Prada agrees to racial training after window display uproar
NEW YORK, N.Y. – Luxury fashion brand Prada will take steps including racial equity training for its employees in New York City and executives in Milan, as well as hiring a diversity officer, as part of a settlement with the city over the 2018 display of merchandise that contained racist imagery.
The agreement, announced Wednesday by the city's Commission on Human Rights, was a first for the city in terms of holding a brand responsible for its imagery, said Demoya Gordon, the commission attorney who led the negotiations.
“We've approached this from the point of view of wanting to make sure this never happens again by putting in place measures to change the company culture," she said.
The issue dates to December 2018, when an uproar arose over a window display of figurines in Prada's Soho store that were black with oversize red lips, likened to blackface and dehumanizing caricatures of black people. Prada pulled the figurines and said they weren't intended to reference blackface.

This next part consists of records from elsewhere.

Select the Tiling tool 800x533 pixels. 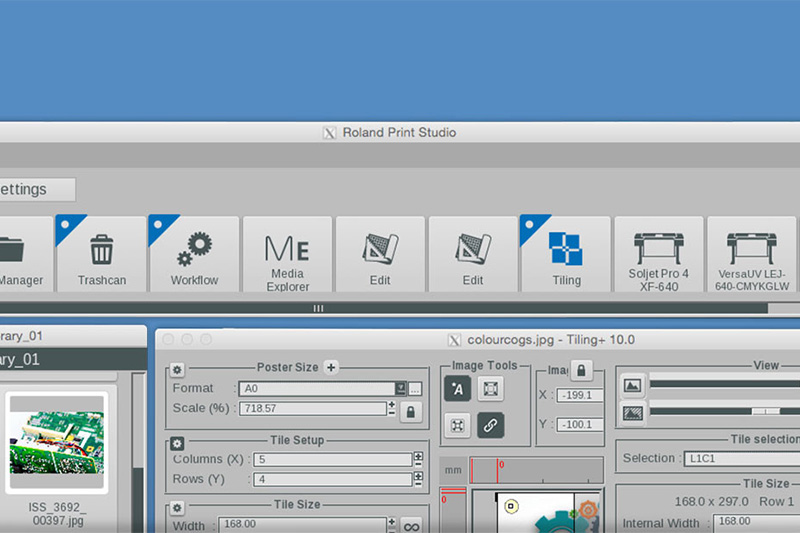[x=566, y=256]
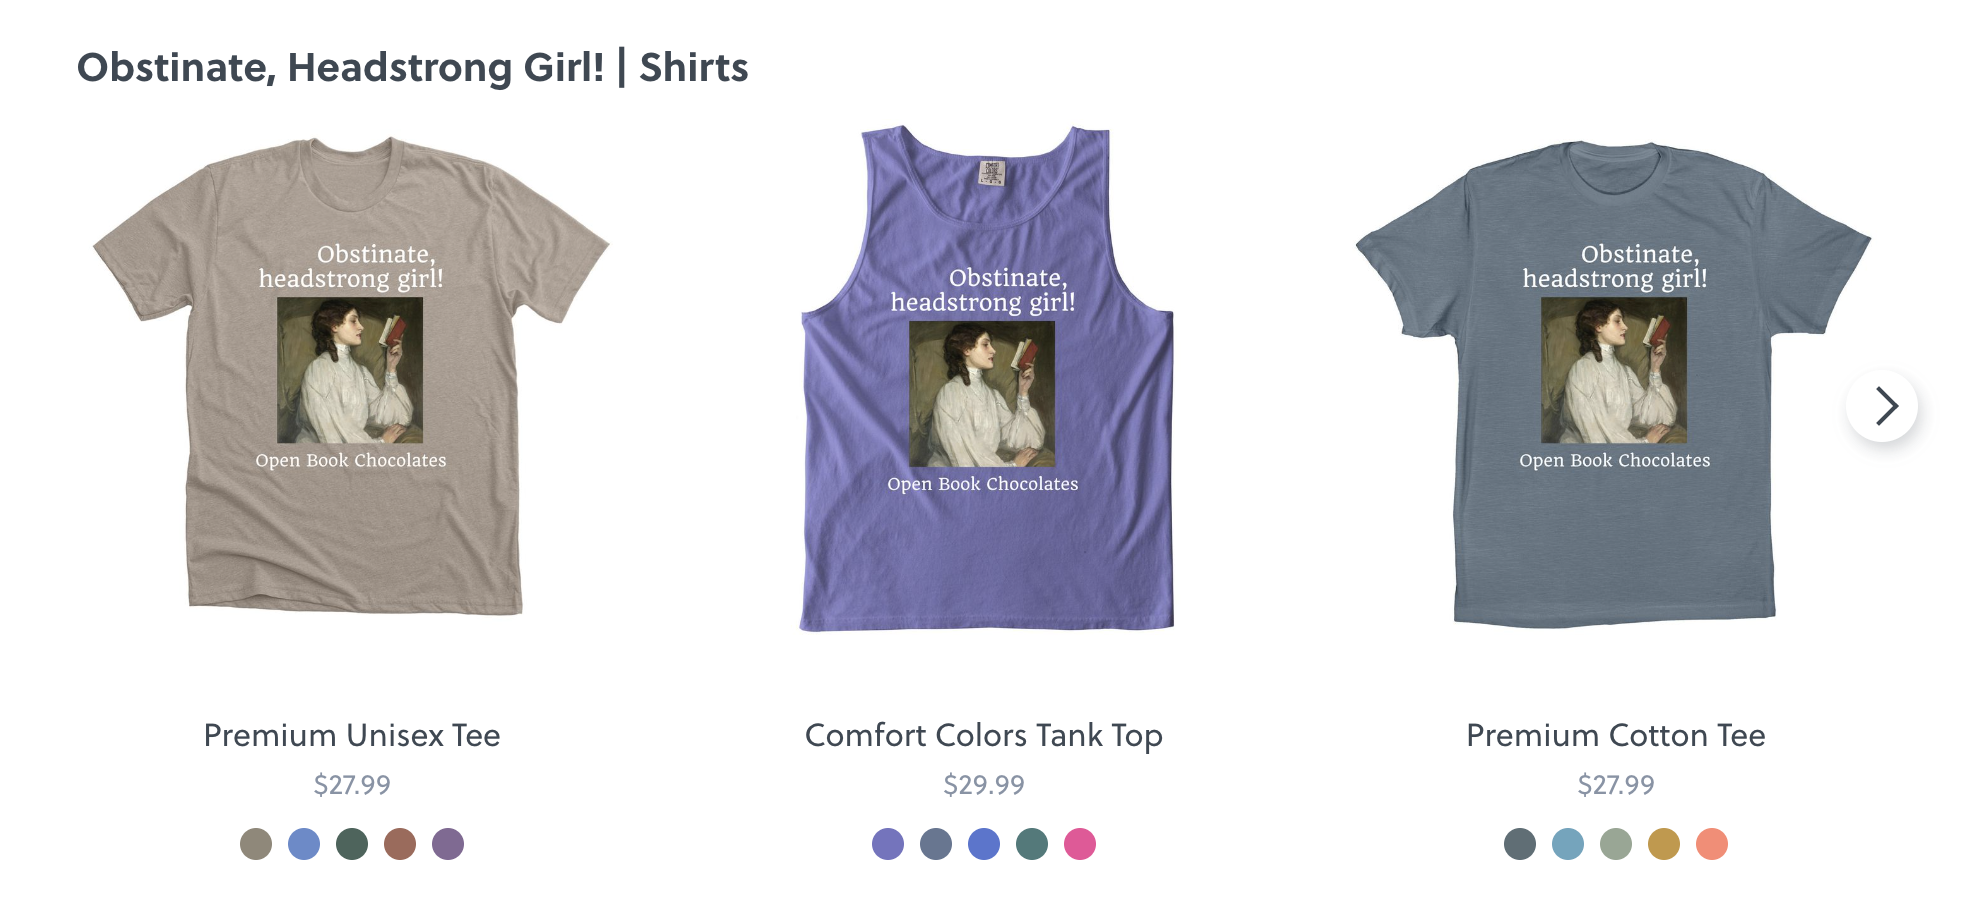Choose the light blue swatch for Premium Cotton Tee
The image size is (1964, 914).
[1568, 844]
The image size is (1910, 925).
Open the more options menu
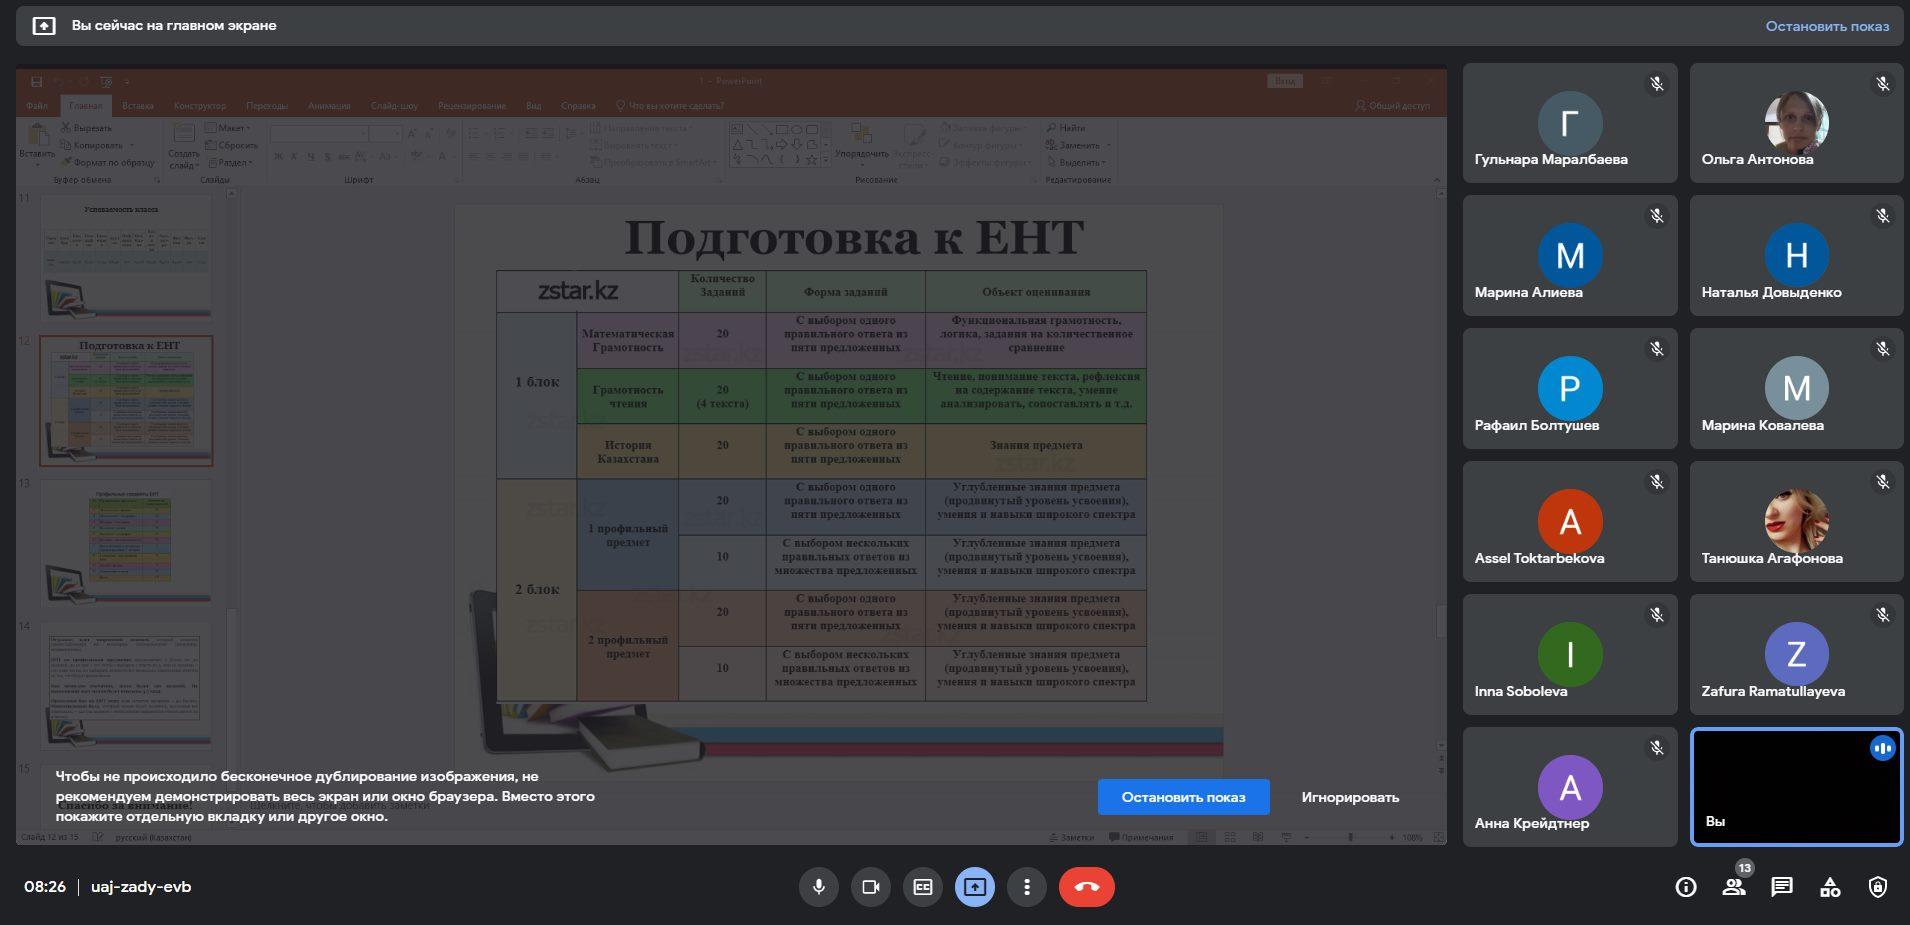[x=1026, y=887]
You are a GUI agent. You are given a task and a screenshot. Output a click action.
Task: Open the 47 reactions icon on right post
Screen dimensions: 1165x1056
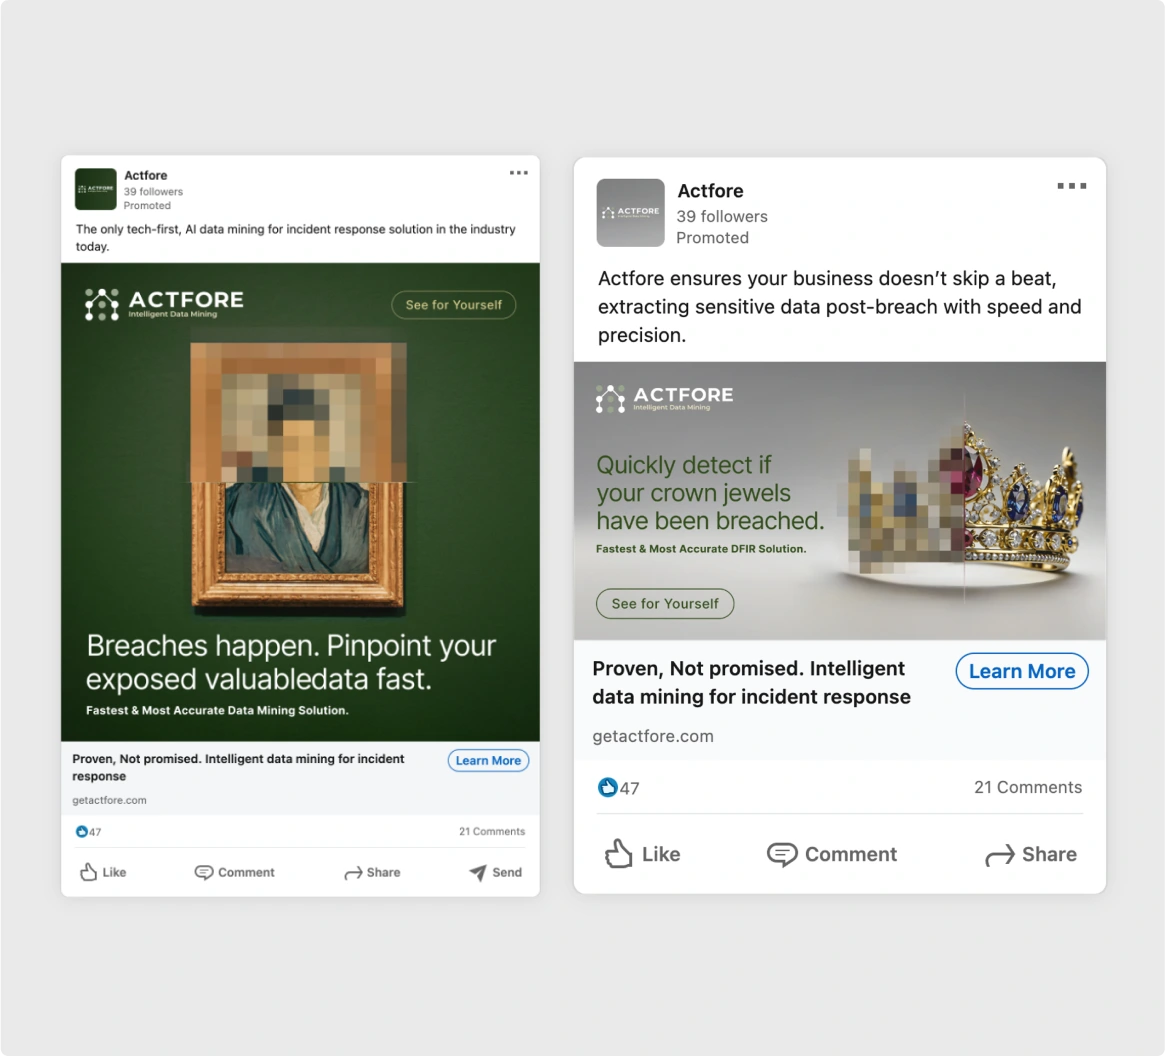click(x=608, y=787)
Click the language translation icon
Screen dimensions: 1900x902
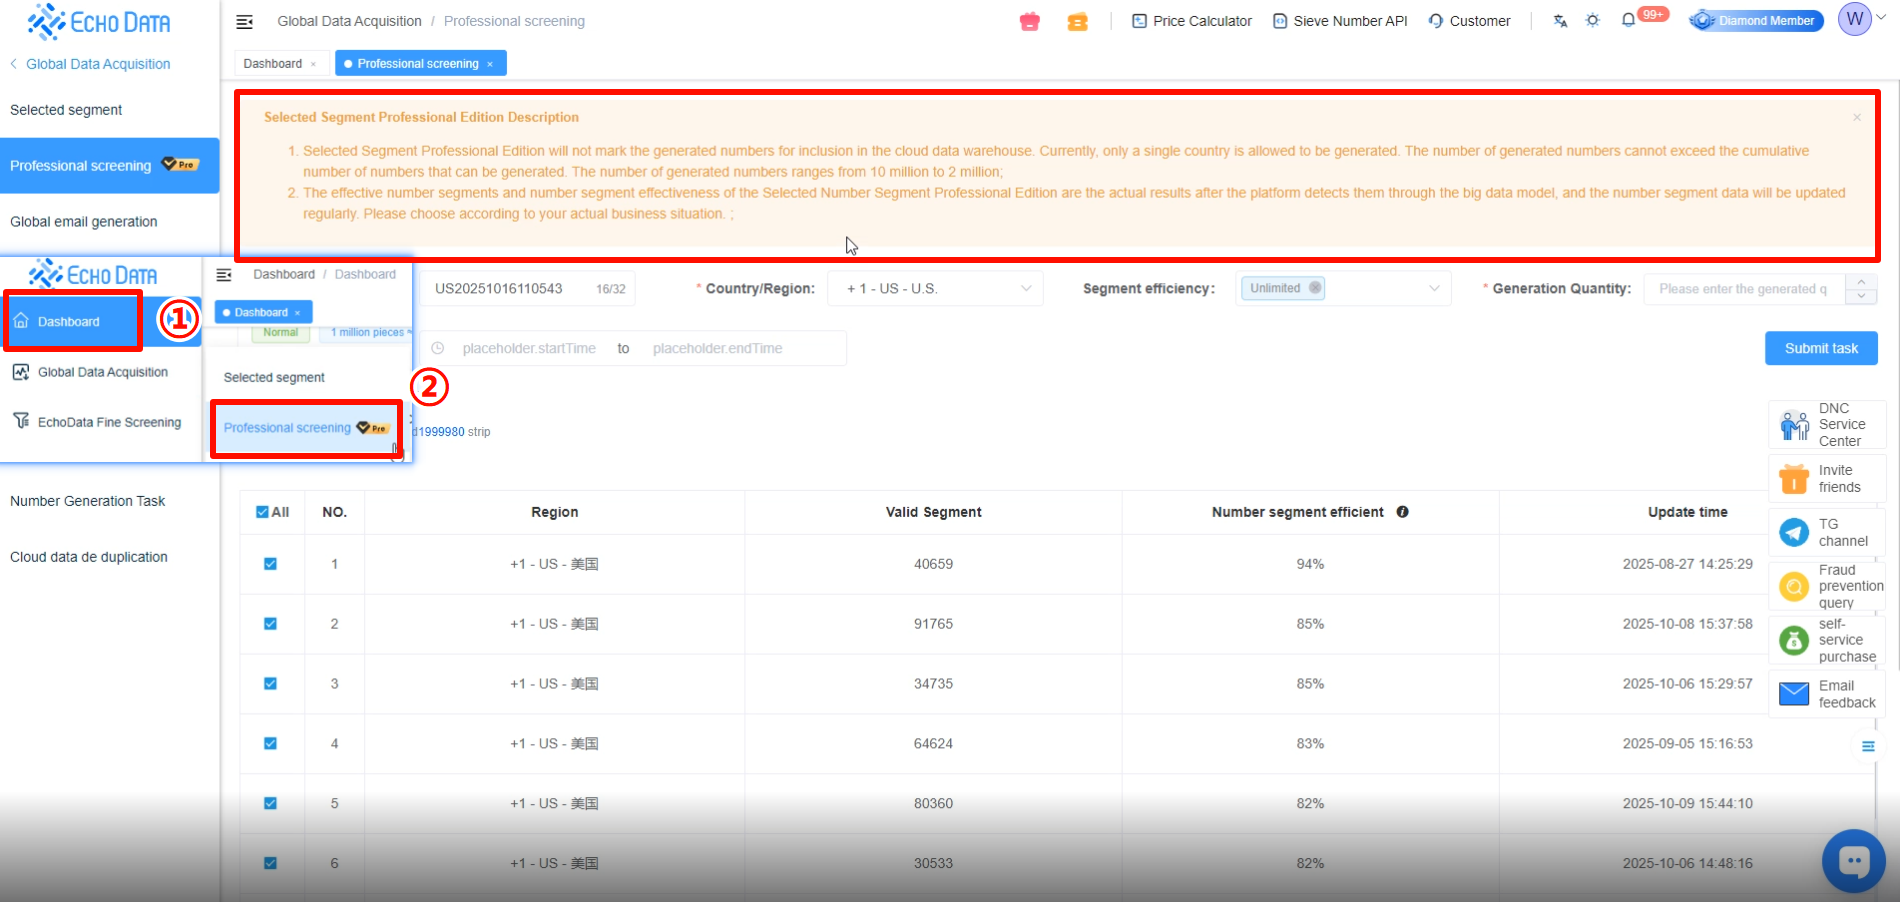pos(1560,21)
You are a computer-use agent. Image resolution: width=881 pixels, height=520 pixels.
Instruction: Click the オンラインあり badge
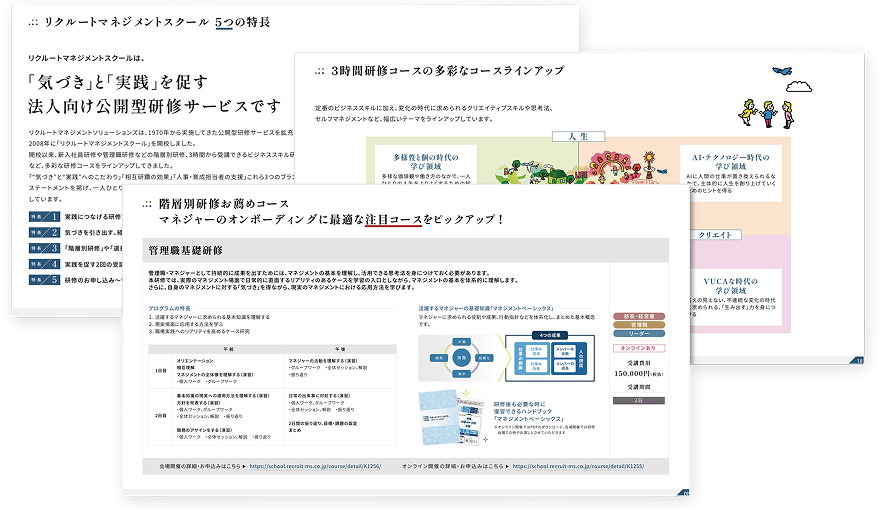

There was no declaration of any wrongdoing in the settlement language. The settlement was first reported by The New York Times.
“We share the New York City Commission on Human Rights' commitment to ensuring that diverse perspectives are represented and respected, and we are pleased that our diversity and inclusion initiatives are aligned with their vision for a more equitable, inclusive industry," Prada said in an emailed statement.
“With this momentum toward creating meaningful progress, we look forward to continuing and strengthening our diversity and inclusion efforts at Prada and across the industry,” the fashion house continued. "Prada is gratified to have been able to collaborate with the New York City Commission on Human Rights on a mutually agreeable conclusion."
The city's commission has the power to investigate any violation of the city's human rights law, which bars discrimination on a number of different bases, including race.
The agreement also calls for Prada to develop a scholarship program, and within 90 days to show the agency the candidates for the diversity and inclusion officer.
That officer is expected to review Prada's advertising, as well as the products sold in the U.S. The settlement also says Prada needs to make sure a diversity and inclusion initiative that the fashion house launched on its own shortly after the incident remains in place for at least six years, with regular reports back to the commission.